The Left and the Liberal Intelligentsia in Lanka
Is it the “blight man was born for”? The wonder in the eyes of a child comes at a peculiar conjunction in a left context. The Frontline Socialists (FSP) is in a pre-anarchist bind, the NPP-JVP has to resolve its attitude to the state and the economic role of the state. The business (a), and land-owning (b) classes, share with the liberal bourgeoisie (c), expectations that Ranil’s expectations or IMF promises will pan out ok. If you want to put faces on it, (a) is the big corporations and companies, (b) the estate owning classes, and (c) the intelligentsia including the educated elite and modernists in the Central Bank and NGOs. There is actually an intellectual divide between (a), (b) and (c), and the Lefties. This divide is obscured because some of the elites and many leftists are English speaking and well educated.
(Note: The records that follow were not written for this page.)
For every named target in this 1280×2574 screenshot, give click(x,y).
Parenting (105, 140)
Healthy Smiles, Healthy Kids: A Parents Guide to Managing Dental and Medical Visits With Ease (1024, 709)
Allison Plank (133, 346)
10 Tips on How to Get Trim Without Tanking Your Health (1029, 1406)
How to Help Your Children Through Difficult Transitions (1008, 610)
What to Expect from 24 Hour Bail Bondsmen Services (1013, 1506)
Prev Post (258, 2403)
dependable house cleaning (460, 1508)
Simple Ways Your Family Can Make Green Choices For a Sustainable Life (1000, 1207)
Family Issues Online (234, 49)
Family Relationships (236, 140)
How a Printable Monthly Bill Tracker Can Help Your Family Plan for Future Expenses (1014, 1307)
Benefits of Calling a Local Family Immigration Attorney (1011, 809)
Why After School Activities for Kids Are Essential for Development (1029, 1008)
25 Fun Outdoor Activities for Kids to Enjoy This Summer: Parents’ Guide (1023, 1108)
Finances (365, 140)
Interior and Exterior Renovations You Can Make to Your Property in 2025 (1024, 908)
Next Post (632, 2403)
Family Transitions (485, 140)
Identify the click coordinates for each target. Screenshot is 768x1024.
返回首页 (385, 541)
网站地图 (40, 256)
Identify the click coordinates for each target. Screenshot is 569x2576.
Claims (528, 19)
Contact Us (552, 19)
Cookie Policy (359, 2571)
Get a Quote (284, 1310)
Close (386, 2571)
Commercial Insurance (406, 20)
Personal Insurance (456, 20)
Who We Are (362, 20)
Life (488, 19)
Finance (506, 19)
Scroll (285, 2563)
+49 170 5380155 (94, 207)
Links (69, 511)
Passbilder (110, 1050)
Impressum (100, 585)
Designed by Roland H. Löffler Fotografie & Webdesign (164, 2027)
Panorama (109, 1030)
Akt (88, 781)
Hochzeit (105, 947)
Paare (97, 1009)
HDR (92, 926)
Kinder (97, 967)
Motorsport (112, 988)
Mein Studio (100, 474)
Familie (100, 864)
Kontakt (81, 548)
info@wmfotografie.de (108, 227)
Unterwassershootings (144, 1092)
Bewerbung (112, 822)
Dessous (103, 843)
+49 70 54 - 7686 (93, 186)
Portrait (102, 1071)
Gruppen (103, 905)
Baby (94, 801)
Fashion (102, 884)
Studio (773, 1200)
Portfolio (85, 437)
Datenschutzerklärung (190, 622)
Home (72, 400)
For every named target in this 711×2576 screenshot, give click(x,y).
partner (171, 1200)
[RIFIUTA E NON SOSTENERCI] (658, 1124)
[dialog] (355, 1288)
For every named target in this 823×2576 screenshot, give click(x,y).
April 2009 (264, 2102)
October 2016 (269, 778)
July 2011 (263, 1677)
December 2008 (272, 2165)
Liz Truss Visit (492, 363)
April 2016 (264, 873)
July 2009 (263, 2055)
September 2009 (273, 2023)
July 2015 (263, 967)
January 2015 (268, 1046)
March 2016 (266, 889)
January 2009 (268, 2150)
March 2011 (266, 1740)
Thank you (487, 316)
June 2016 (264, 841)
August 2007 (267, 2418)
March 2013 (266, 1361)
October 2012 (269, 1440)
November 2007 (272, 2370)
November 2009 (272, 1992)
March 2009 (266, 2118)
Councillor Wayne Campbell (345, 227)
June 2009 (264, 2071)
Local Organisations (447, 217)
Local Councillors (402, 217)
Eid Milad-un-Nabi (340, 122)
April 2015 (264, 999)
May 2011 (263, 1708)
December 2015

Programmatically the far-left in Sri Lanka is out on a limb. Kumar Gunaratnam, leader of the FSP (Front Line Socialists Party) declares that Parliament should act according to FSP views but it does not have one single elected member! “It is essential to devise constitutional methods to give representation to the FSP’s demands and to the views of other groups related to the youth uprising who are not represented in Parliament.” Phew! On the Tamil question the FSP is more backward than the JVP. FSP theory states “(W)e don’t accept self-determination or devolution for Tamil majority areas . . . Devolution was imposed by India. We won’t divide the country into ethnic territories . . . we are going to explain to the Tamil, Muslim and Sinhala people that this is not a solution. (Colombo Telegraph, Editorial 8 August 2018). Fortunately, the JVP’s salvation from this idiotic position on the national question is its embrace of an alliance with the NPP.
I have taken pains to point out that for far more reasons than I can explain here, distrust of the state has become near universal on the Left, among intellectuals and liberals, and also of course among far-left radicals. Class-wise the independent lower-middle-classes see it as in impediment to their economic improvement. I have also been at pains in the above paragraphs to underline that far-left flirting with anarchism is a miasma. Nonetheless a state-led economic policy is necessary in the early stages of growth but that state must fade away as society prospers into a free development of men and women. I have persevered with this line for some time and am likely to persist (sorry).